Corrispondenza e pacchi
Appena giunti nella sede assegnata, gli internati “presi in carico” nel comune dovevano segnalare i nominativi delle persone con le quali intendevano tenere corrispondenza e solo dopo verifica di polizia venivano autorizzati. La posta in uscita era revisionata dal podestà, mentre quella in entrata era esaminata preliminarmente dalla Commissione censoria provinciale. I pacchi in entrata e in uscita venivano controllati dai carabinieri.
Regole della reclusione nei campi di concentramento.
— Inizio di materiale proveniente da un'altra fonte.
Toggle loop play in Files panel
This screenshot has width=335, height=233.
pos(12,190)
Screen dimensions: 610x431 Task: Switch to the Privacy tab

I campi presentano caratteristiche diverse sul territorio nazionale. In alcuni casi si ritrova la classica disposizione delle baracche di legno, circondate da reticolati e sorvegliate da sentinelle armate. In altri, e sono la maggioranza, la segregazione viene attuata all’interno di edifici come caserme, alberghi o fabbriche dismesse, ritenuti dalle autorità idonei per struttura e capienza.
In entrambi i casi la giornata degli internati è scandita dagli appuntamenti tipici della reclusione: gli appelli, il pranzo, la distribuzione della posta, l’oscuramento serale. E’ vietato intrattenere rapporti con la popolazione locale, occuparsi di politica, ascoltare la radio, leggere pubblicazioni non autorizzate.
La corrispondenza, oculatamente sorvegliata, avviene con i famigliari o con altri soggetti preventivamente segnalati, e dopo che il testo è stato revisionato e, nel caso, tradotto.